One of the primary reasons for the lack of action on climate change is that some countries fear the economic impact of reforms. Before President Trump withdrew from the Paris Agreement, the U.S. had put about $1 billion, or $9 per capita, into the Green Climate Fund, the financial institution in charge of country contributions to the Paris Climate Agreement.
Although this is a substantial pledge, when adjusted for population sizes, the U.S. ranked 11th among contributing countries. Sweden spent the most at $60 per capita. President Trump also claimed that American GDP would shrink by more than $2 trillion over 10 years if the U.S. kept its pledge under the Paris Climate Agreement.
However, FactCheck.org put the real estimate at over 20 years, with another analysis describing the potential economic impact as “modest,” while the cost of delaying action was “high.”

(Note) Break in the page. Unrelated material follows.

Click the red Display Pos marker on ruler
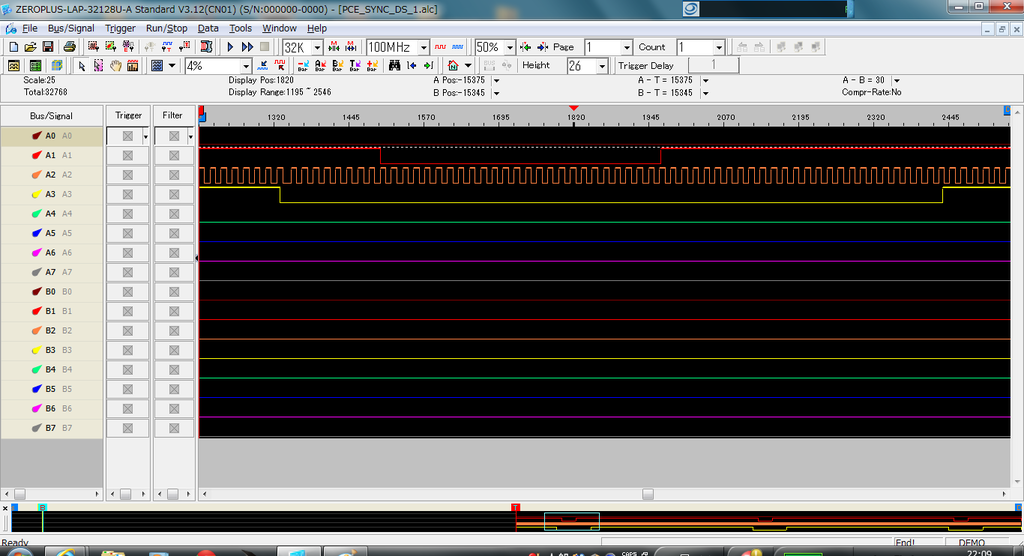The image size is (1024, 556). click(574, 108)

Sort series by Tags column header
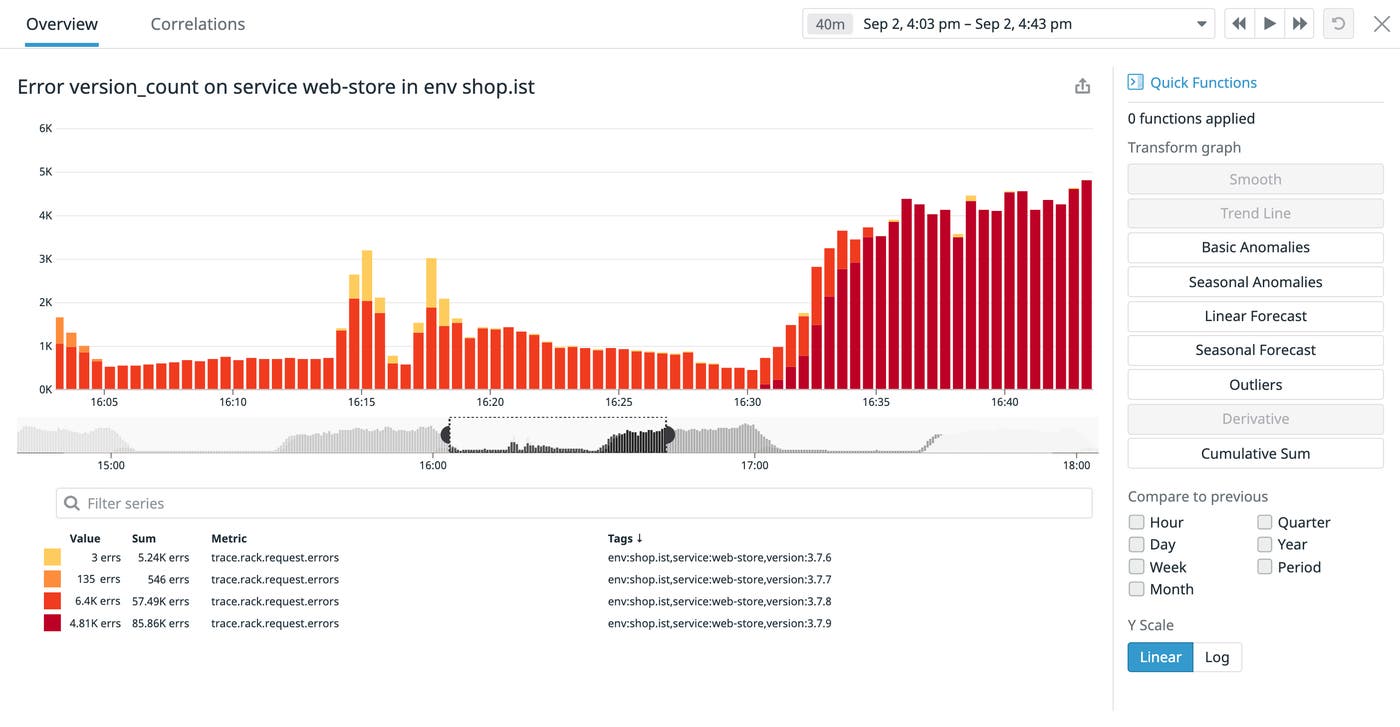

President Trump needs to understand that the short-term fiscal loss from fulfilling our Green Climate Fund pledge would actually be a long-term investment.
One way President Trump can offset the pledge is by reallocating the military budget. For the next fiscal year, Congress approved $716 billion for defense spending. America’s previously promised pledge to the Green Climate Fund was $3 billion. The U.S. should allocate some of the money from its military budget toward the fund. Even then, our country. would still have enough money left in its defense budget to outspend the next seven highest-spending countries combined.
Simply put, America has more than enough money in its military budget to fulfill its pledge.
The math is simple, but convincing our president isn’t — even with several U.S. government agencies, such as the Pentagon, warning that climate change is a threat to national security.
Even China, which produces 30 percent of the world’s greenhouse gas emissions according to the IPCC, has enacted national policies aimed at curtailing climate change. A recent study by MIT found that if China follows through with its international pledge to reduce greenhouse gas emissions, it would also save $339 billion.
If President Trump is serious about climate change, he should bring the U.S. back to the Paris Climate Agreement and fulfill our pledge. He should also enact carbon tax policies designed by recent Nobel-prize winning economists William Nordhaus and Paul Romer. If President Trump implemented these policies, the U.S. would be taking its first steps toward a new era of growth and sustainability.
Going beyond the widespread consensus of the causes and dangers of climate change, this all comes down to what we are willing to do for the future of our planet. Our rich wildlife, our vast oceans, our fellow human beings — these are at stake. Understanding the importance of climate change means fighting for our future.
President Trump needs to take action on climate change now. “Soon” is not enough.